Sans ordre ni logique, dix livres pour enflammer ton été littéraire.

Le Barman du Ritz de Philippe Collin

L’homme de radio, voix emblématiques de France Inter, raconte avec la minutie de l’historien et la fougue de l’écrivain, la folle histoire vraie de Frank Meier, barman du Ritz pendant l’occupation. Une légende du cocktail, adorée des plus hauts dignitaires nazis mais surtout un résistant juif qui fut, en secret, un précieux allié des Alliés. Au bruit des glaçons qui s’entrechoquent et des shakers qui s’agitent, Philippe Collin peint une fresque érudite mais romanesque à souhait. Car la bar du Ritz est en fait un modèle réduit de La France occupée. Nazis, collabos, témoins passifs ou résistants qui se dissimulent : chacun joue sa partition et Frank Meier a le plus beau rôle.

Croire aux fauves de Nastassja Martin

Un texte magistral, hypnotique et déchirant qui marque la pensée anthropologique autant qu’il secoue les habitudes littéraires. 25 août 2015. Alors que Nastassja Martin s’apprête à escalader le plus haut volcan de la province russe du Kamtchatka, elle tombe nez à nez avec un ours qui l’attaque sauvagement. Miraculeusement rescapée de la gueule de la bête grâce au piolet qu’elle réservait à son ascension, la peau arrachée, la pommette fracturée, l’anthropologue est traversée par une sorte d’illumination. Comme si au-delà de cet affrontement et de cette mort évitée de peu, l’ours et elle avait partagé un vertige commun, comme si l’espace d’un instant, l’Homme et l’animal n’avait fait qu’un. Ballotée dans les hôpitaux russes puis français pour reconstruire un visage symbole de la bestialité, Nastassja Martin ne cesse pourtant de repenser à cette union presque sacrée. Plus qu’un journal de survie, Croire aux fauves est le long poème en prose enflammé d’un séisme intérieur, un cri du cœur pour repousser les frontières de l’animalité, pour repenser ce qui fonde le rapport au monde, aux hommes, à soi.

L’invitée d’Emma Cline

Après plusieurs années à vivre de ses charmes à New-York, Alex croit enfin vivre le rêve de toute Escort : tomber sur un homme prêt à acheter définitivement sa beauté pour la sauver de sa condition. Simon pourrait être son père mais il est riche, très riche et lui propose de venir passer l’été dans sa demeure des Hamptons. Une occasion en or d’échapper aux dettes et aux ennuis qui la poursuivent depuis trop longtemps.

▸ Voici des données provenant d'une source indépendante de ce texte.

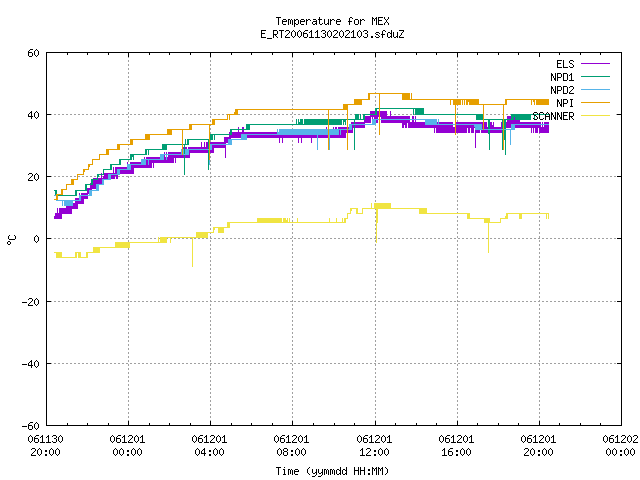Click the filename E_RT20061130202103.sfduZ subtitle

coord(332,34)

Croyant appartenir à ce nouveau monde, persuadé de jouir d’une nouvelle liberté, il ne lui faudra que quelques semaines pour se rendre compte que rien n’a changé. Elle commet une erreur irréparable et est mise à la porte. Mais plutôt que de s’avouer vaincue et de rentrer, elle décide plutôt d’errer dans ce paradis bourgeois avec une obsession en tête : prendre sa revanche. Emma Cline n’est jamais aussi redoutable que quand elle sonne, pour ses personnages féminins, la fin de l’innocence. Un récit noir, perturbant, doublée d’une satire sociale au lance-flamme

L’Homme aux mille visages de Sonia Kronlund

Hanté par le souvenir d’un témoignage recueilli pour l’émission Les Pieds sur Terre qu’elle anime et produit depuis 20 ans, celui d’une femme, abasourdie, qui venait de découvrir que le séduisant chirurgien brésilien dont elle était tombée enceinte lui avait menti sur toute la ligne et menait plusieurs vies en parallèle, entre plusieurs pays, avec plusieurs femmes et une identité différente à chaque fois, Sonia Kronlund s’est lancée dans l’enquête d’une vie. Pendant cinq ans, de la France à l’Amérique du Sud en passant par la Pologne, elle est partie à la rencontre de toutes celles qui ont succombé au charme d’Alexandre, Daniel ou Ricardo et a creusé le passé de cet «as de la mystification » pour comprendre ses motivations. Avant le moment fatidique, un face-à-face tant attendu, provoqué avec ruse. Un roman du réel obsédant. Et désormais un film puisqu’un documentaire est sorti au printemps en salles.

Oblomov d’Ivan Gontcharov

On s’allonge sur le divan avec ce classique de la littérature russe injustement méconnu en France. Au pays de Tolstoï et Dostoïevski, Oblomov est plus qu’un roman, c’est un mythe littéraire comparable à Don Quichotte ou Don Juan, c’est surtout un qualificatif rentré dans la langue courante pour signifier un adepte de la léthargie, un rêveur inactif, en marge de la société, en opposition totale avec l’idée de travail. Le héros de Gontcharov est un rentier qui passe sa vie dans sa robe de chambre, affalé, à s’adonner à de longues rêveries utopiques loin du tumulte du monde. Tout le monde autour de lui profite de son apathie pour le spolier. Seule Olga, sa fiancée, essaye de le sauver. Oblomov va tout perdre mais tirera sa révérence en grand prince de la fatalité, heureux d’enfin pouvoir totalement s’abandonner.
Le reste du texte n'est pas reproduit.